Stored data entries
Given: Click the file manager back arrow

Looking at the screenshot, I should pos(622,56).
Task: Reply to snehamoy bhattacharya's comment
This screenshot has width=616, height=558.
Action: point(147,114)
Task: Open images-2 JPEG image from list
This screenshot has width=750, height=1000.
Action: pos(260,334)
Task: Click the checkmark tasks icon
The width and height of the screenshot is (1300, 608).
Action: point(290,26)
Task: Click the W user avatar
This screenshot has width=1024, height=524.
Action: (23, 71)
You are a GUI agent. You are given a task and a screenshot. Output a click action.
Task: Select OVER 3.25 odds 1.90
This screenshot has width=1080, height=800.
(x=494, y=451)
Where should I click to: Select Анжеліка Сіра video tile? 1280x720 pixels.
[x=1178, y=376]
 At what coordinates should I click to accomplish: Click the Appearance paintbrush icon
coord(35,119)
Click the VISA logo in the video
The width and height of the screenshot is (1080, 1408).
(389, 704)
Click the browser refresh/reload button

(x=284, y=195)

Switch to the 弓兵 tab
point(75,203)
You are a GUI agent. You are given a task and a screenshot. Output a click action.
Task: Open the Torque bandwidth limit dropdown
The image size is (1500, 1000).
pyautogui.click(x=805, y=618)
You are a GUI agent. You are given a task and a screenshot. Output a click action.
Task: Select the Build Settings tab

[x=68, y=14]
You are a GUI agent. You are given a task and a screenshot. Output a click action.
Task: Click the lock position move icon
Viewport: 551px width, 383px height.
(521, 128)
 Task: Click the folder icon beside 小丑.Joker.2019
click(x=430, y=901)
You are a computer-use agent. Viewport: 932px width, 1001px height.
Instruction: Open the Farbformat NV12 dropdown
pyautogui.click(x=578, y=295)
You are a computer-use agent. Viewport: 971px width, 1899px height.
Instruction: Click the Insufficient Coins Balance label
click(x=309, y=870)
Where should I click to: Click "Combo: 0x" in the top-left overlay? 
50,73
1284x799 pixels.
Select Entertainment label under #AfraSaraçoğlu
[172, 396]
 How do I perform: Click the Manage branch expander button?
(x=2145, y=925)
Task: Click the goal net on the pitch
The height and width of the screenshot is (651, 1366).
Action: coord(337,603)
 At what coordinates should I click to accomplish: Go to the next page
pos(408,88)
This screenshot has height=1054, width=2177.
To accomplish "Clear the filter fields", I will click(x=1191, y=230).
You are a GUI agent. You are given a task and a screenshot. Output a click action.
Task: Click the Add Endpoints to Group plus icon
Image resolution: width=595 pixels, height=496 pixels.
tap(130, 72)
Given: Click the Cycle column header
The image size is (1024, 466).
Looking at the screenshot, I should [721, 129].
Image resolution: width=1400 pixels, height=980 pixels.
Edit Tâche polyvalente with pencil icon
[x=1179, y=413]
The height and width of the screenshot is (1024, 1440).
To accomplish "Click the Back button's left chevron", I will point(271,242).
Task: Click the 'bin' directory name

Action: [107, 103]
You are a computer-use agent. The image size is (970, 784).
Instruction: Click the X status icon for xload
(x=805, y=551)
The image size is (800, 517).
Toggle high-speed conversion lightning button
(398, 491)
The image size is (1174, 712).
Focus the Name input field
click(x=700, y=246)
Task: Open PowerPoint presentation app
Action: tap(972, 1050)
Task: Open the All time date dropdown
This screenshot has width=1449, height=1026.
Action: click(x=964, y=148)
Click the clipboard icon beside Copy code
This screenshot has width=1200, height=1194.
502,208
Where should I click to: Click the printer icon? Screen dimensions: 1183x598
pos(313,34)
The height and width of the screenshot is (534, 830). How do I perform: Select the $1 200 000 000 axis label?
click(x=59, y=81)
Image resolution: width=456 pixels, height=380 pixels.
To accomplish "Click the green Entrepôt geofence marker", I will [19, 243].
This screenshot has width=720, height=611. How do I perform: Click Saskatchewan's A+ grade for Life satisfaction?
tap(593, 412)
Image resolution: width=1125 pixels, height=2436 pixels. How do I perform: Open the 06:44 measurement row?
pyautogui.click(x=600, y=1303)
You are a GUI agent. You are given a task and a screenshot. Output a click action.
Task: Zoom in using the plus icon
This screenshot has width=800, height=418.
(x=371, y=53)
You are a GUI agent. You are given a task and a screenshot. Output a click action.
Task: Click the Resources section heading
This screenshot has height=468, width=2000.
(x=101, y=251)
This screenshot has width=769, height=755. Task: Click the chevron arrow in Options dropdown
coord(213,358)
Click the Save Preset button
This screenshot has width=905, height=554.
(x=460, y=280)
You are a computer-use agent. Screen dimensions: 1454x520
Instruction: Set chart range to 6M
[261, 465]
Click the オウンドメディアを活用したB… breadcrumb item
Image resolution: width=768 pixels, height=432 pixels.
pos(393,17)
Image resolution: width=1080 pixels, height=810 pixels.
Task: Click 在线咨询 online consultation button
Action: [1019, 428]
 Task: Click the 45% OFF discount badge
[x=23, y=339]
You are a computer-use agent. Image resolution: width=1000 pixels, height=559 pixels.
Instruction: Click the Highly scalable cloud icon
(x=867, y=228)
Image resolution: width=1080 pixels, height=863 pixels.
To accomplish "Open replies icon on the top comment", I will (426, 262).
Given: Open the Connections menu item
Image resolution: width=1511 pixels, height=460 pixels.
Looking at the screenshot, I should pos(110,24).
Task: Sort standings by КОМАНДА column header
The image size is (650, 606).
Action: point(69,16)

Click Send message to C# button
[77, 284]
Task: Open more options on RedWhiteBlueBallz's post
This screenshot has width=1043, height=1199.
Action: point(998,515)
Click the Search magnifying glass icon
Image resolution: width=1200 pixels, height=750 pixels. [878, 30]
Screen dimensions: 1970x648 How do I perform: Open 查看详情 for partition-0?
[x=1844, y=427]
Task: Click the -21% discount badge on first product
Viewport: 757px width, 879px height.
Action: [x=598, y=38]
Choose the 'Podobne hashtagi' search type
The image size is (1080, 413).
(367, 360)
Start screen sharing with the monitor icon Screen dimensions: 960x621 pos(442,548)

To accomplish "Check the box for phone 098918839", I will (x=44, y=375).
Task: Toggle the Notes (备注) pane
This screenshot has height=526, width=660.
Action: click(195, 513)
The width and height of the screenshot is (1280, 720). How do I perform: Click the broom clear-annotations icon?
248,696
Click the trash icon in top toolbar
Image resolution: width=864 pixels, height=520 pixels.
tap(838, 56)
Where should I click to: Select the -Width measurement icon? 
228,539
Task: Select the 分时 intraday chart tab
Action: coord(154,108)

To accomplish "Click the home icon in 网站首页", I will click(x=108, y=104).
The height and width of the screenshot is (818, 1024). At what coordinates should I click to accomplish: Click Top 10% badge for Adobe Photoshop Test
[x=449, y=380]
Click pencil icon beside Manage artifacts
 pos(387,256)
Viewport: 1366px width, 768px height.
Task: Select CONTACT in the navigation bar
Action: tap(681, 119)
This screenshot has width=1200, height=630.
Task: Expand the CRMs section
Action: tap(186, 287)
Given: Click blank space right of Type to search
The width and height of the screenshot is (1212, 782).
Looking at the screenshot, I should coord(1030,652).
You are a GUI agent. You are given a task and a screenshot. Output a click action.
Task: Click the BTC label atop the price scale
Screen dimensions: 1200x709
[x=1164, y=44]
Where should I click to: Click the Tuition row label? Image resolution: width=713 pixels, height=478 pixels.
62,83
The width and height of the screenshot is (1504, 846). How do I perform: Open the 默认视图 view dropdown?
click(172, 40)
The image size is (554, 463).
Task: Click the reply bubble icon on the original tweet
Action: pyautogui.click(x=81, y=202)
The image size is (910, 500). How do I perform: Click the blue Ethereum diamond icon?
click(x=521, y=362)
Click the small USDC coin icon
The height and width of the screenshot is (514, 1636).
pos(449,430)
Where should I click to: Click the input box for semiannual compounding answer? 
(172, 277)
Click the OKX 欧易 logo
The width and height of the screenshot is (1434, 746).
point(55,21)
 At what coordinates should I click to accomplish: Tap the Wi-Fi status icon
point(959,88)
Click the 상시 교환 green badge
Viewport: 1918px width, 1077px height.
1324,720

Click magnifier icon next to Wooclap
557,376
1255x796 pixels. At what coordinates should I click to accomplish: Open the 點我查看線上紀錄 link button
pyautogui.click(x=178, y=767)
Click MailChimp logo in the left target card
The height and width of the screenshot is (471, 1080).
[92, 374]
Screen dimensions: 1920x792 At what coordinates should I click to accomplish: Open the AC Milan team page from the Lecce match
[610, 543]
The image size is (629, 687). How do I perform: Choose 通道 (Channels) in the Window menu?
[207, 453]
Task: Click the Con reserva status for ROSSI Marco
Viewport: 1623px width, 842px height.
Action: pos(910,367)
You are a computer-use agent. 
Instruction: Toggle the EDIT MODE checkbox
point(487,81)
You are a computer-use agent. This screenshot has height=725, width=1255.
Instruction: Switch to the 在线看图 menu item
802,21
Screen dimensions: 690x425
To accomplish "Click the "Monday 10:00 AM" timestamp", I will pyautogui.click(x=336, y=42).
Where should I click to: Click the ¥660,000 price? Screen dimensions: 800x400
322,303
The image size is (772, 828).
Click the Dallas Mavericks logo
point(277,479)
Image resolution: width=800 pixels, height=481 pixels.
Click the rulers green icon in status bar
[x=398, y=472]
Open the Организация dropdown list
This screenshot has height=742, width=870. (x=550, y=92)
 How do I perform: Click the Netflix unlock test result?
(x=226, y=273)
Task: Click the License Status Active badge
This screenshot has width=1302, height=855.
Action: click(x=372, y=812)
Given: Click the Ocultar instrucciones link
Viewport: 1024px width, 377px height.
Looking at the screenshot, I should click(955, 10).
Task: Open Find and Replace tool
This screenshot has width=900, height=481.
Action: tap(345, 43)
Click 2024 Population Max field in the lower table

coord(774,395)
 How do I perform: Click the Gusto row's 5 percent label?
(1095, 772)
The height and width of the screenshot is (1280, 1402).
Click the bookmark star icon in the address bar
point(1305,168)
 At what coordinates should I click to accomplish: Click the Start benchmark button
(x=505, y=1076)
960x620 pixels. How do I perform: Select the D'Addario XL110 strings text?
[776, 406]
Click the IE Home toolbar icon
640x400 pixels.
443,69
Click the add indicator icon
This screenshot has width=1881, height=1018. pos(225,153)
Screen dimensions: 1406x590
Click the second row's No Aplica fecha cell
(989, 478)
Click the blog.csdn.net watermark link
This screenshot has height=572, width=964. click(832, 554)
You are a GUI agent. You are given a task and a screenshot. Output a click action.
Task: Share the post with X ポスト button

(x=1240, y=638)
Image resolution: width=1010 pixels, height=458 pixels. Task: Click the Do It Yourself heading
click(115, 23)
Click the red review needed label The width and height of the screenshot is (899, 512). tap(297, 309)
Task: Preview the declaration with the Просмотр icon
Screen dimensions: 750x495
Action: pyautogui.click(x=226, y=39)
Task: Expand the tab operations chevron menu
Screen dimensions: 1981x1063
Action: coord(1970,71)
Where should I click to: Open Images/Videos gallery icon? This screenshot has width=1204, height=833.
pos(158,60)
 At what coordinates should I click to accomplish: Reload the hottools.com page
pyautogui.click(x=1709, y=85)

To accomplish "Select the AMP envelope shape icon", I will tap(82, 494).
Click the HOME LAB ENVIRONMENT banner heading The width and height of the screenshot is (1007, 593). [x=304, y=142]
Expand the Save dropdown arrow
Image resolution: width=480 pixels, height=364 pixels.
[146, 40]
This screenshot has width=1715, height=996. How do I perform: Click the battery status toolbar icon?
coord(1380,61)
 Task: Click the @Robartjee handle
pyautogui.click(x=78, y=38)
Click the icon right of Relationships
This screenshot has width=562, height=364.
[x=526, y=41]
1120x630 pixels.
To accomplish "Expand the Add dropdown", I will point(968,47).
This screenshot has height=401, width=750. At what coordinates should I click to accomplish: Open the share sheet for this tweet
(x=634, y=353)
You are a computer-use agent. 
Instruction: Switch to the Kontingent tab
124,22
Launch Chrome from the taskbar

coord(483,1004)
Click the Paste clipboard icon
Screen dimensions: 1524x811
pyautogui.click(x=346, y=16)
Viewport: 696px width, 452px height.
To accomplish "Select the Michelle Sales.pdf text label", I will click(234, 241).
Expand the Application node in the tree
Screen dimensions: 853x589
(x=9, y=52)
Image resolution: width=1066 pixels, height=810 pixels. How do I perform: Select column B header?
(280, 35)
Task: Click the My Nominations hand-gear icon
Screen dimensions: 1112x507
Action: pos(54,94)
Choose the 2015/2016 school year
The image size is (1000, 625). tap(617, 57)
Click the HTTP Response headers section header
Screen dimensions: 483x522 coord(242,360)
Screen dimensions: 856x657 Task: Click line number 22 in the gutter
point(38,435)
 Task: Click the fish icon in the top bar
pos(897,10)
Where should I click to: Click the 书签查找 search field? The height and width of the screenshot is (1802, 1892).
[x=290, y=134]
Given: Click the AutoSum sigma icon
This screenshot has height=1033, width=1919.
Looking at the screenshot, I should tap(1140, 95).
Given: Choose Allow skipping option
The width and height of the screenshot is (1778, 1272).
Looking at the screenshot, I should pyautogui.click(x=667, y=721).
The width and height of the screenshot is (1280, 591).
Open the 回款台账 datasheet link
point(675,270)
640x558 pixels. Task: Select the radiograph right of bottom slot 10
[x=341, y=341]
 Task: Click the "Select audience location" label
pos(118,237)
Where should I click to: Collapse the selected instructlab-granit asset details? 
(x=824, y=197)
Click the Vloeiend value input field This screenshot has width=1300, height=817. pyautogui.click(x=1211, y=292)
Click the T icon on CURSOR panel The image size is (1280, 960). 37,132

# WORK REQUEST
If a line in the entries contains "plus", copy it.

# ANSWER TO THIS EXERCISE
Task: Click the Add Endpoints to Group plus icon
Task: Zoom in using the plus icon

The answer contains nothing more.